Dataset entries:
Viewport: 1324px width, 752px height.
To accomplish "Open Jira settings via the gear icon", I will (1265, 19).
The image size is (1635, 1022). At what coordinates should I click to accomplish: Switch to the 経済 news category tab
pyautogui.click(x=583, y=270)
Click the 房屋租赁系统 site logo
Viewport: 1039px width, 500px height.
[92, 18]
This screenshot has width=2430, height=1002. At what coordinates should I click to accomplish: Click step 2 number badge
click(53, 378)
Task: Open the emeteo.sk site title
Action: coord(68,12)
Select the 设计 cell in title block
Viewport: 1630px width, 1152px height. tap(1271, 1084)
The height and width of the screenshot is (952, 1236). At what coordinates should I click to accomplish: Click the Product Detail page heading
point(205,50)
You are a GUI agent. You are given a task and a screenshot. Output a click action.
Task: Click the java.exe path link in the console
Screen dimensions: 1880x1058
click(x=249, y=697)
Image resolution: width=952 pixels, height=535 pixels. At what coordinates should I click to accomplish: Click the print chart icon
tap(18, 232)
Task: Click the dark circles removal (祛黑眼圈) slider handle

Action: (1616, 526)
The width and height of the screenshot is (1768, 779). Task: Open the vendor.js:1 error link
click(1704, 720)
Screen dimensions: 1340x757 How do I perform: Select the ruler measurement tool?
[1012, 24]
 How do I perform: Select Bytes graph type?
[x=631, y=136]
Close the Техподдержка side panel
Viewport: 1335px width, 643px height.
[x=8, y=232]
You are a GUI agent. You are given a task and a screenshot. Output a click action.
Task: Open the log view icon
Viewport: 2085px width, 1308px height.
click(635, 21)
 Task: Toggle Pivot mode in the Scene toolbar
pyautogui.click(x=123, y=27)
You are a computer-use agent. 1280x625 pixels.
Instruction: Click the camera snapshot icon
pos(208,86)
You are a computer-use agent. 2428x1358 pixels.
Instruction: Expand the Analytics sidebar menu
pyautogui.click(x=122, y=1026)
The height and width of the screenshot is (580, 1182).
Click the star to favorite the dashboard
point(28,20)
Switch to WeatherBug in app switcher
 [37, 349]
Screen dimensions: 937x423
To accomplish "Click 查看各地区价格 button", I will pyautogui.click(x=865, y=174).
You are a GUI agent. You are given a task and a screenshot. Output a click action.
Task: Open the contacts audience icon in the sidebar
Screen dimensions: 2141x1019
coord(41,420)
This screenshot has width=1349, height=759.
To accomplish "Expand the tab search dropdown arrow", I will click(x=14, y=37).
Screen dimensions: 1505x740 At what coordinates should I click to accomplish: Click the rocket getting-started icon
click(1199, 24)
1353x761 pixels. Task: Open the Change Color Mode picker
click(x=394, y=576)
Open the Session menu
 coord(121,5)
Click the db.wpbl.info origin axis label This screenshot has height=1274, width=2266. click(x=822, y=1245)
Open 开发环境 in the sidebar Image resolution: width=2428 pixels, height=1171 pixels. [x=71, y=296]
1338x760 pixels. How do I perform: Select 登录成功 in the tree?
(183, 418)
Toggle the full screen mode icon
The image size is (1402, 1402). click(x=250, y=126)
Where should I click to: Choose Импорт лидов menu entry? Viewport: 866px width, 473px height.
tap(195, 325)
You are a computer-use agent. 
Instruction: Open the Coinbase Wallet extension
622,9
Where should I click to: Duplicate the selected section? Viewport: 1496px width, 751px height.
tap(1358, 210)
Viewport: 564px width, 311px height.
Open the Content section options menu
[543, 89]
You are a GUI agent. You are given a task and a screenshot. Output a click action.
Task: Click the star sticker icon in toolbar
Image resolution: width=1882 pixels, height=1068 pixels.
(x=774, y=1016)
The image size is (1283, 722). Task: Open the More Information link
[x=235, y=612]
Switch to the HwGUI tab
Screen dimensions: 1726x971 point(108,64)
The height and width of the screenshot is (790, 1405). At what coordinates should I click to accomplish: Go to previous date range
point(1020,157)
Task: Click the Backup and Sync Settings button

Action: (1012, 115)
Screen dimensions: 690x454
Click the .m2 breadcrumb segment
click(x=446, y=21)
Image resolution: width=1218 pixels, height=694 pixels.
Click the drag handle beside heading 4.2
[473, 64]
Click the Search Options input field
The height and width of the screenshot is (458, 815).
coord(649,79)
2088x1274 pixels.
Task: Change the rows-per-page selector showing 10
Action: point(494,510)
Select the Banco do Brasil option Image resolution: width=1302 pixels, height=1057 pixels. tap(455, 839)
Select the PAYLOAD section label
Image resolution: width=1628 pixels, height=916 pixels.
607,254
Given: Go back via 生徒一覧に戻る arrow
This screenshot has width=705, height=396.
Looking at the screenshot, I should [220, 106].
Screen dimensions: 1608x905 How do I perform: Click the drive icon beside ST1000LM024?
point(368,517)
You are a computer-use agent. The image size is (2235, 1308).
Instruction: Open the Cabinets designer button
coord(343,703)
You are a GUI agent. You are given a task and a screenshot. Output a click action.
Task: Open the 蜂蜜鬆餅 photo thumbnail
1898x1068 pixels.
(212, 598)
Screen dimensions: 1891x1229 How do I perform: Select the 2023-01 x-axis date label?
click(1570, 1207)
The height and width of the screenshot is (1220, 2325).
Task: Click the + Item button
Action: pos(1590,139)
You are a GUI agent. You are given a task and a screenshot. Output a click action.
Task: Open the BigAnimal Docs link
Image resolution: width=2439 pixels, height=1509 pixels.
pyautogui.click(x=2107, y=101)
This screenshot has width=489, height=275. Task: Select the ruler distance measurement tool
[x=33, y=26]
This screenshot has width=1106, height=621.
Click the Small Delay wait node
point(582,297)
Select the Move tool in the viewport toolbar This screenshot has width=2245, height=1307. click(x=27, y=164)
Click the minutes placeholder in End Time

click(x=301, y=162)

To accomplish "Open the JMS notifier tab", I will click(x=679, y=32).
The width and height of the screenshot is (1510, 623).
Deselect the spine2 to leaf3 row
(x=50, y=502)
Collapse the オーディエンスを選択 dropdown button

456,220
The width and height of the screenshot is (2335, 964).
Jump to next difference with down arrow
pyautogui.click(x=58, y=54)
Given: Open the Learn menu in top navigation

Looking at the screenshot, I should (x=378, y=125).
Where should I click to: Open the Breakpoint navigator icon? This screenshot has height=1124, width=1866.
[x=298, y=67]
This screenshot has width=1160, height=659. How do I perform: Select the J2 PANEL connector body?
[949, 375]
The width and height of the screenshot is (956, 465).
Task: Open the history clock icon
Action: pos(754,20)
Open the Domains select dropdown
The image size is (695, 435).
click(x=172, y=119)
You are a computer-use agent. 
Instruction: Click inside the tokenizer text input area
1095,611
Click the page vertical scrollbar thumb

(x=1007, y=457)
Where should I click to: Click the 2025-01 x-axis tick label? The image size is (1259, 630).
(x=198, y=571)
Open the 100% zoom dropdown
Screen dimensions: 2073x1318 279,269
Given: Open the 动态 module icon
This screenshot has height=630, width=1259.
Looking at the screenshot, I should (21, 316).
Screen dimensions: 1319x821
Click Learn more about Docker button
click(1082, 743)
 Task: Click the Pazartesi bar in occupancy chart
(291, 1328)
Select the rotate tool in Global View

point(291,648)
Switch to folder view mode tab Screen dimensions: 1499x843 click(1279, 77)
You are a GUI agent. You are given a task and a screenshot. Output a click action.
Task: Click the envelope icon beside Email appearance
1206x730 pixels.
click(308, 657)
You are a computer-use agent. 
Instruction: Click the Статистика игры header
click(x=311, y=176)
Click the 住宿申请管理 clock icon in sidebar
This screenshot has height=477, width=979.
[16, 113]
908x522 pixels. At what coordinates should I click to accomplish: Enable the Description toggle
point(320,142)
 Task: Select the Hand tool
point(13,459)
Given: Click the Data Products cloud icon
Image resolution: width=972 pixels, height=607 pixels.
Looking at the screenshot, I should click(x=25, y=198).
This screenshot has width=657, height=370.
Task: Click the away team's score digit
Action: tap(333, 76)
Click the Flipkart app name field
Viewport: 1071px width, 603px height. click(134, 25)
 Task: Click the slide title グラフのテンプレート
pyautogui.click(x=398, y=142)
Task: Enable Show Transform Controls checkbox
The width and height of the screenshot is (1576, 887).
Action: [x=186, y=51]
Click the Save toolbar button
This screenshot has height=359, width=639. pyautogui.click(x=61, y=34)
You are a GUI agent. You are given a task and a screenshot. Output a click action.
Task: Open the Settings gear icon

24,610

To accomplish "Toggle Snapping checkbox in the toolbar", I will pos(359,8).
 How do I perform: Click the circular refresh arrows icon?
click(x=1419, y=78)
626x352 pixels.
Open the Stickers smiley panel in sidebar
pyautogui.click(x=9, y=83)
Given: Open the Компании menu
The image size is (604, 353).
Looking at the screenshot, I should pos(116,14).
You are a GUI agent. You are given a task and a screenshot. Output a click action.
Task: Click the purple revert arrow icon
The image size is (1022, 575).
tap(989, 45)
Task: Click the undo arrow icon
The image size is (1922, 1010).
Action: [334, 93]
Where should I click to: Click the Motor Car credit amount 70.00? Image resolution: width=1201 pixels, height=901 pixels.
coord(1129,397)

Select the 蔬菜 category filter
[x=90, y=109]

**What needs to be done:** Check each line above for the word "checkbox", then give only the number of lines that have it.

**Task output:** 2